Entries from a dataset:

# # # # # # #

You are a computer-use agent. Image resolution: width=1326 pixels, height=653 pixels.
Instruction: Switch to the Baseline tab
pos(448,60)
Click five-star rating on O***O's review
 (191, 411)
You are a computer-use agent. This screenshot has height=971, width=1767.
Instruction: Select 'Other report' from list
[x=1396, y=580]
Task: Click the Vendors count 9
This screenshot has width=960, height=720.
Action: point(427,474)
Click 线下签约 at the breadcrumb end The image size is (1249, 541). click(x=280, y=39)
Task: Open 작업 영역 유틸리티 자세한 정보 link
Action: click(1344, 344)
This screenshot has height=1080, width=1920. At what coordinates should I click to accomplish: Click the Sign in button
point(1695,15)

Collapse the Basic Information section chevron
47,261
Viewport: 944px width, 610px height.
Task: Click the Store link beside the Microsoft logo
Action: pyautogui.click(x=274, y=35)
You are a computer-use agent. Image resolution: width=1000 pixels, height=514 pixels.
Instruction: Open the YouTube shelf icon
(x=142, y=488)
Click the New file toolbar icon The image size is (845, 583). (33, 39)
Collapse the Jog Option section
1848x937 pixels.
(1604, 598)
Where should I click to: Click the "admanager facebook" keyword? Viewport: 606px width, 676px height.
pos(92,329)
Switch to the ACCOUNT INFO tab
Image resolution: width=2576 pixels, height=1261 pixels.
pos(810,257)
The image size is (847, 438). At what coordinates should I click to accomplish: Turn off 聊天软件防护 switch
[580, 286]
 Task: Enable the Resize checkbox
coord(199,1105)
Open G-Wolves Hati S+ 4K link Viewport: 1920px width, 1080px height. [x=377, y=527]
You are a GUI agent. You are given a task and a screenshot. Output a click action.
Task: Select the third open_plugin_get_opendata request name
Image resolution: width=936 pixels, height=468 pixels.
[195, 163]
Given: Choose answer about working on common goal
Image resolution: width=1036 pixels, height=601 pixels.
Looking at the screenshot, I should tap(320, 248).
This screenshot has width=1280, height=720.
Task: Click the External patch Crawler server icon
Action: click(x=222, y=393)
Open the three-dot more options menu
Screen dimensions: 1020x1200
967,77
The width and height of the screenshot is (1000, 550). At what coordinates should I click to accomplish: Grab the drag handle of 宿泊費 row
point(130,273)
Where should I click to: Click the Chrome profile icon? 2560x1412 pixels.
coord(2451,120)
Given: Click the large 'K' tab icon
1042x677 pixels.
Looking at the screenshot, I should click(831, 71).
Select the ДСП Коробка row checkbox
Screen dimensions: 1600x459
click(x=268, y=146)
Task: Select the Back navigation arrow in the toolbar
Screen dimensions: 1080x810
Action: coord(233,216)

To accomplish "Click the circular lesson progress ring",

# # # # # # #

[Set exercise] Please print all of the entries above verbatim, with nothing changed, added, or left out.

[Solution to this task]
You are a computer-use agent. Image resolution: width=1326 pixels, height=653 pixels.
Instruction: Switch to the Baseline tab
pos(448,60)
Click five-star rating on O***O's review
 (191, 411)
You are a computer-use agent. This screenshot has height=971, width=1767.
Instruction: Select 'Other report' from list
[x=1396, y=580]
Task: Click the Vendors count 9
This screenshot has width=960, height=720.
Action: point(427,474)
Click 线下签约 at the breadcrumb end The image size is (1249, 541). click(x=280, y=39)
Task: Open 작업 영역 유틸리티 자세한 정보 link
Action: click(1344, 344)
This screenshot has height=1080, width=1920. At what coordinates should I click to accomplish: Click the Sign in button
point(1695,15)

Collapse the Basic Information section chevron
47,261
Viewport: 944px width, 610px height.
Task: Click the Store link beside the Microsoft logo
Action: pyautogui.click(x=274, y=35)
You are a computer-use agent. Image resolution: width=1000 pixels, height=514 pixels.
Instruction: Open the YouTube shelf icon
(x=142, y=488)
Click the New file toolbar icon The image size is (845, 583). (33, 39)
Collapse the Jog Option section
1848x937 pixels.
(1604, 598)
Where should I click to: Click the "admanager facebook" keyword? Viewport: 606px width, 676px height.
pos(92,329)
Switch to the ACCOUNT INFO tab
Image resolution: width=2576 pixels, height=1261 pixels.
pos(810,257)
The image size is (847, 438). At what coordinates should I click to accomplish: Turn off 聊天软件防护 switch
[580, 286]
 Task: Enable the Resize checkbox
coord(199,1105)
Open G-Wolves Hati S+ 4K link Viewport: 1920px width, 1080px height. [x=377, y=527]
You are a GUI agent. You are given a task and a screenshot. Output a click action.
Task: Select the third open_plugin_get_opendata request name
Image resolution: width=936 pixels, height=468 pixels.
[195, 163]
Given: Choose answer about working on common goal
Image resolution: width=1036 pixels, height=601 pixels.
Looking at the screenshot, I should tap(320, 248).
This screenshot has width=1280, height=720.
Task: Click the External patch Crawler server icon
Action: click(x=222, y=393)
Open the three-dot more options menu
Screen dimensions: 1020x1200
967,77
The width and height of the screenshot is (1000, 550). At what coordinates should I click to accomplish: Grab the drag handle of 宿泊費 row
point(130,273)
Where should I click to: Click the Chrome profile icon? 2560x1412 pixels.
coord(2451,120)
Given: Click the large 'K' tab icon
1042x677 pixels.
Looking at the screenshot, I should click(831, 71).
Select the ДСП Коробка row checkbox
Screen dimensions: 1600x459
click(x=268, y=146)
Task: Select the Back navigation arrow in the toolbar
Screen dimensions: 1080x810
Action: coord(233,216)

To accomplish "Click the circular lesson progress ring",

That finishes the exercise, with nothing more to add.